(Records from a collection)
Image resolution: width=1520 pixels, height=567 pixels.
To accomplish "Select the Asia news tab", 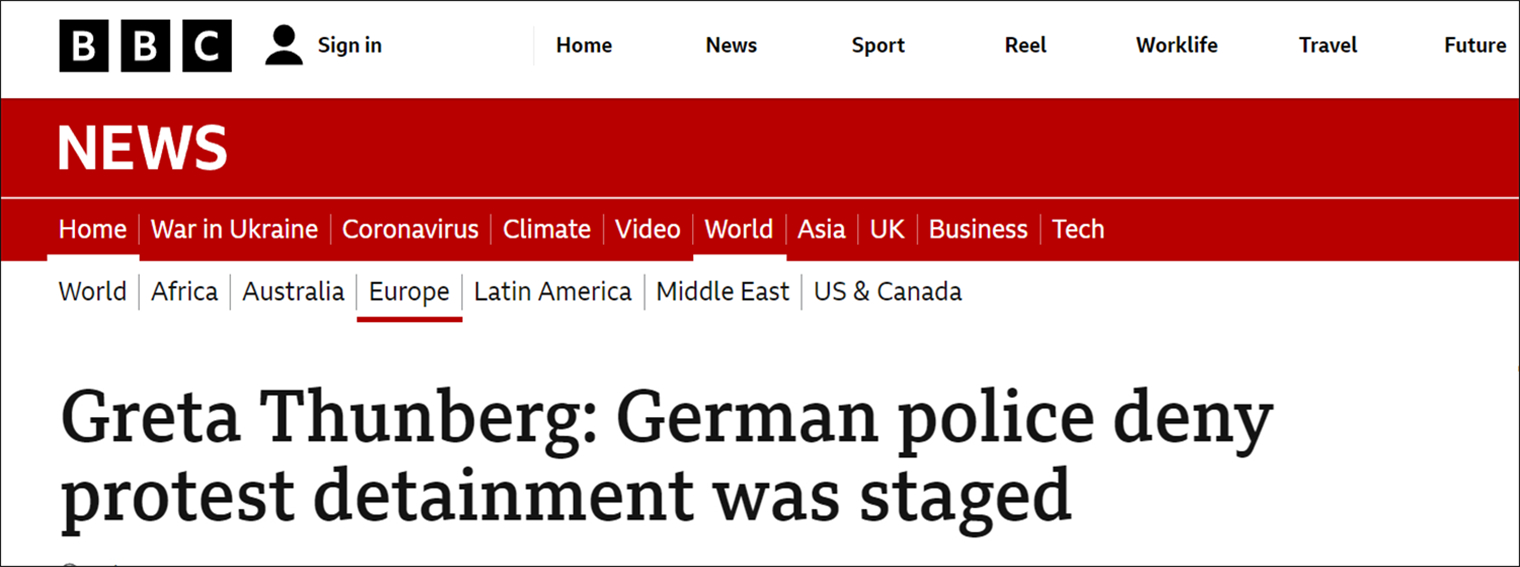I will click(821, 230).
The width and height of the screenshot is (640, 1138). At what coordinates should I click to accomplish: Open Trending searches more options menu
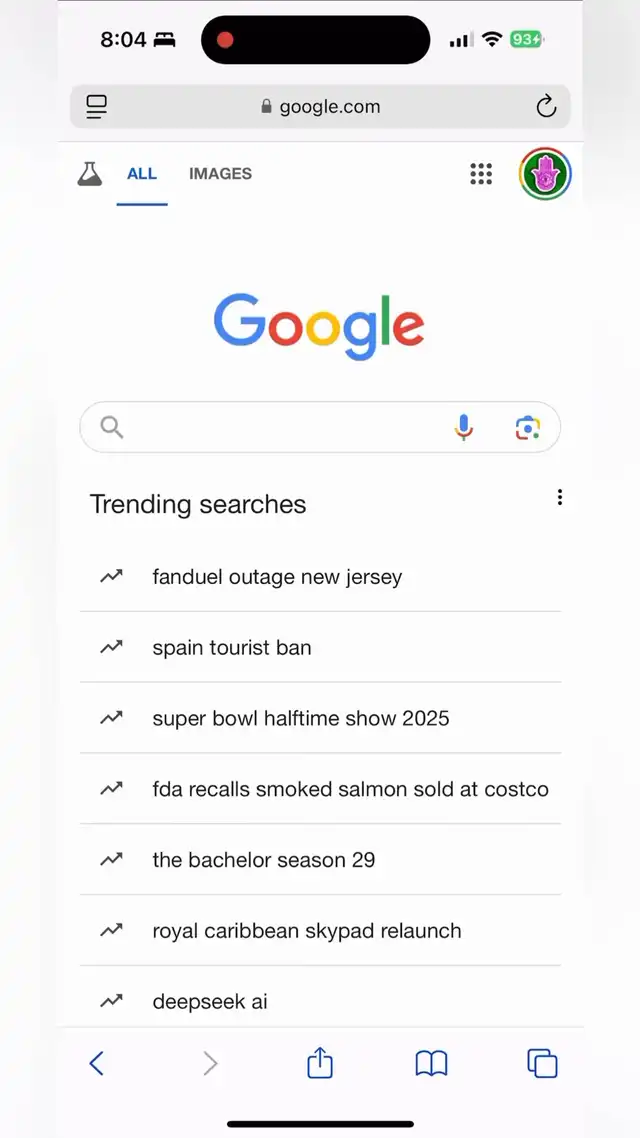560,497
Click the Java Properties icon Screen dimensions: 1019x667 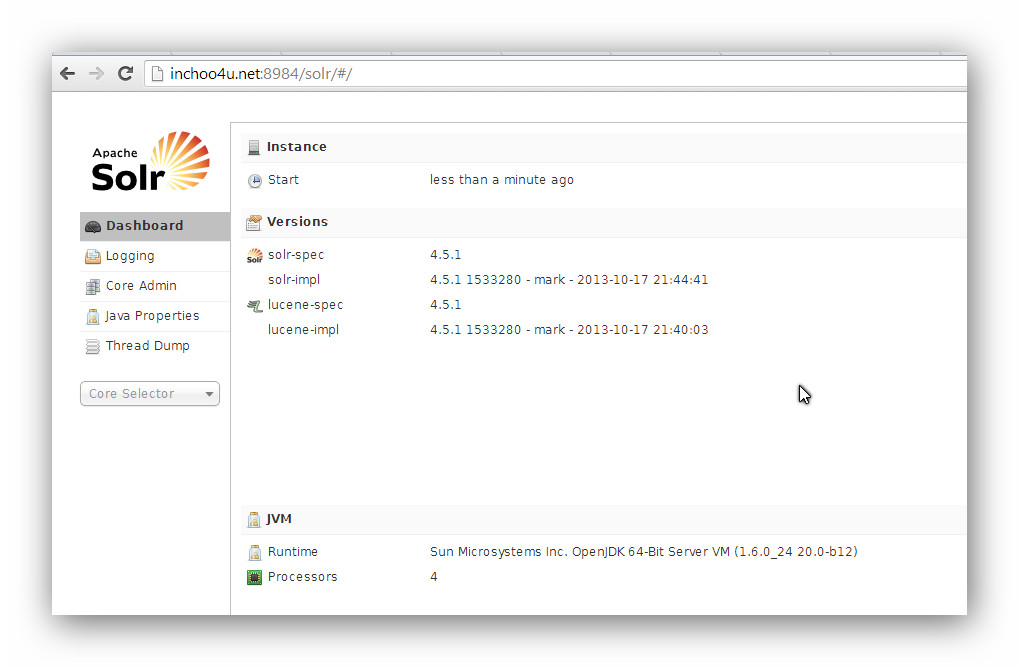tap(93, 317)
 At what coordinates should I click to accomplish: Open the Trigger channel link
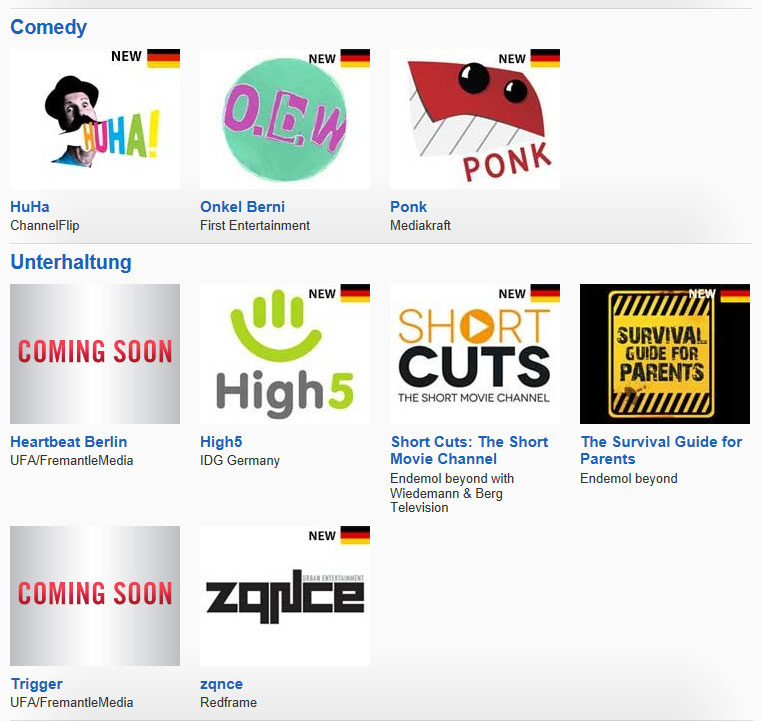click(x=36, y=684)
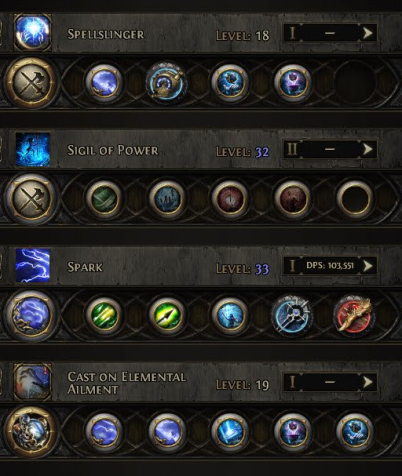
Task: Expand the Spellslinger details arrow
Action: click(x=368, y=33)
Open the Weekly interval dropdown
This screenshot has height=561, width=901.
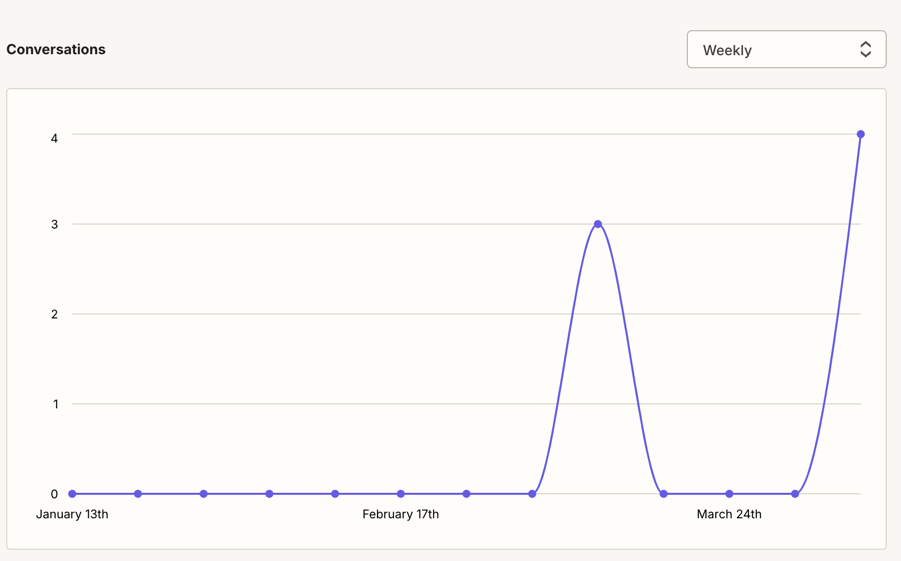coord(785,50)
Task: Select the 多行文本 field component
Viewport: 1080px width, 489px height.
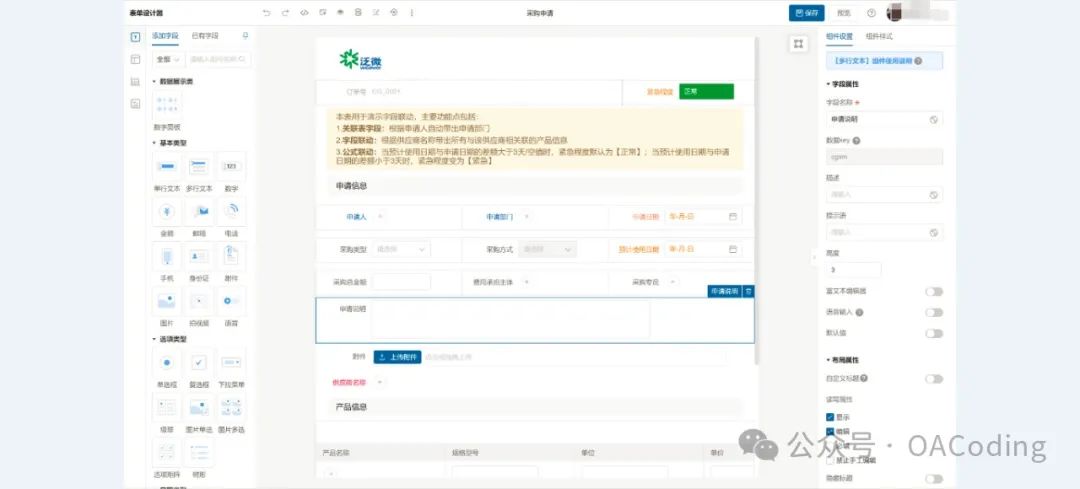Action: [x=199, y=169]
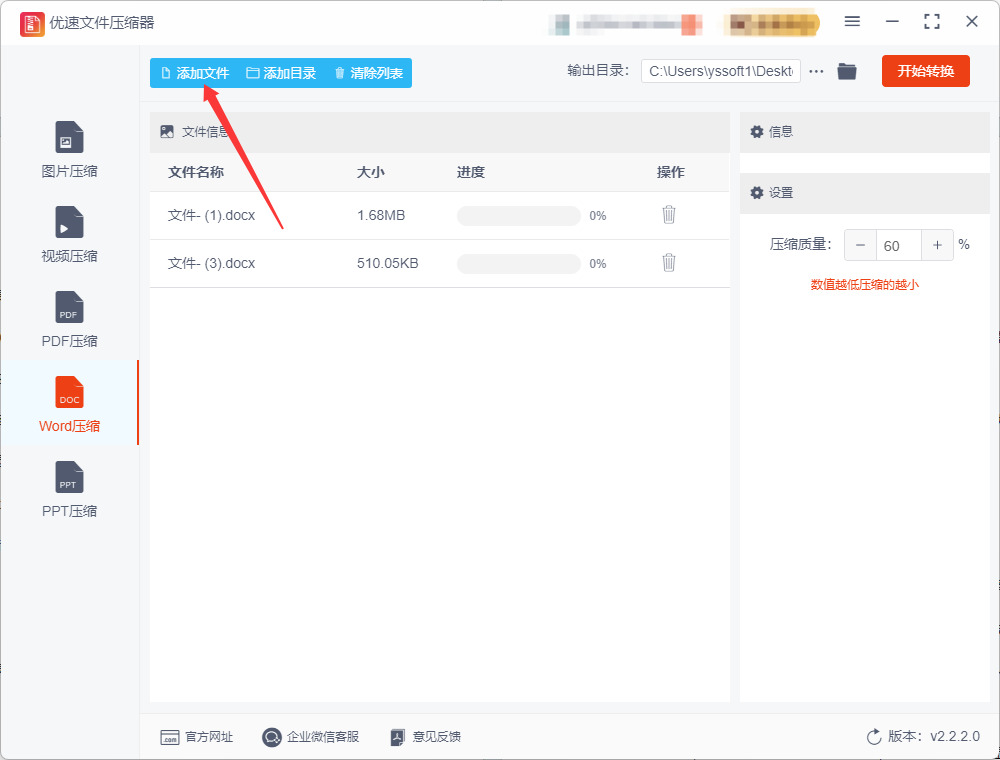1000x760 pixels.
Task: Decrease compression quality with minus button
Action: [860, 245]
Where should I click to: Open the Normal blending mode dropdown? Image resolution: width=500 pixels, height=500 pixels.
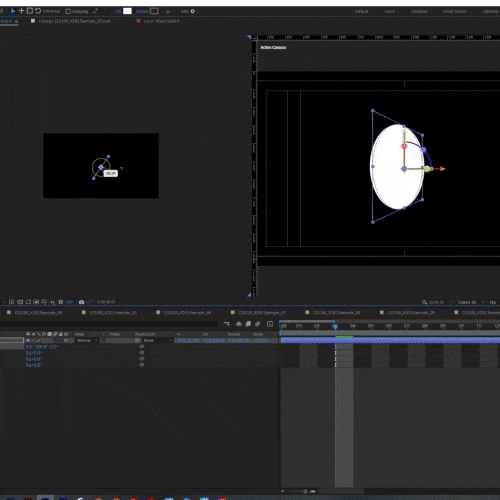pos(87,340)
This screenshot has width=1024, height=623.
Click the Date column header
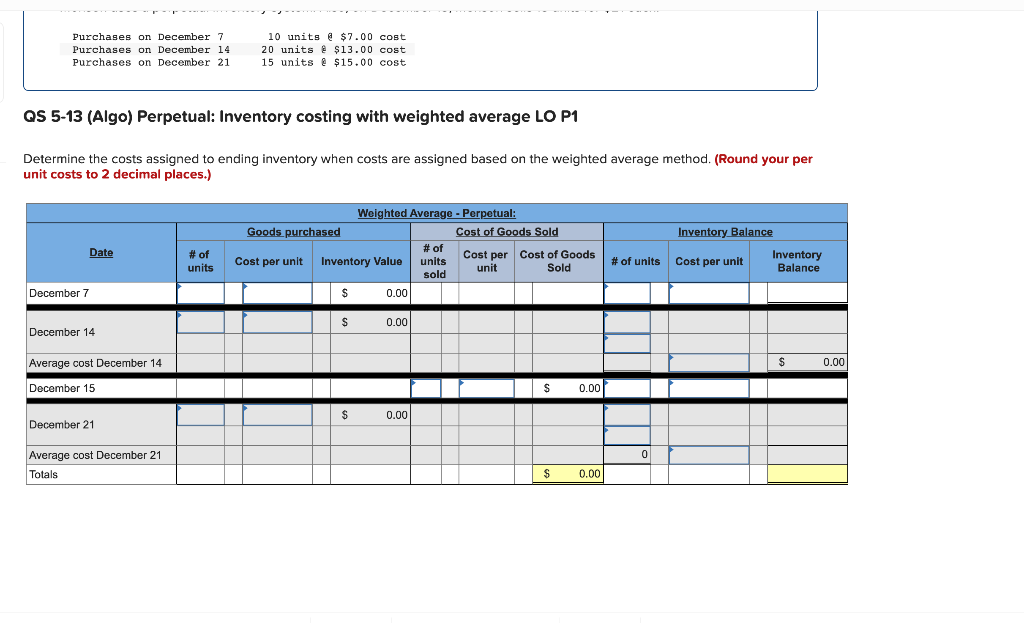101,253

GOAL OF THE EXERCISE => Repeat word for word, leaving out the pictures, each line of the records from the line that holds "This screenshot has height=561, width=901." through the final one.

RESPONSE BOX =>
This screenshot has height=561, width=901.
coord(785,50)
Task: Select the 多行文本 field component
Viewport: 1080px width, 489px height.
Action: [x=199, y=169]
1000x760 pixels.
Task: Decrease compression quality with minus button
Action: [860, 245]
Where should I click to: Open the Normal blending mode dropdown? Image resolution: width=500 pixels, height=500 pixels.
pos(87,340)
This screenshot has width=1024, height=623.
Click the Date column header
101,253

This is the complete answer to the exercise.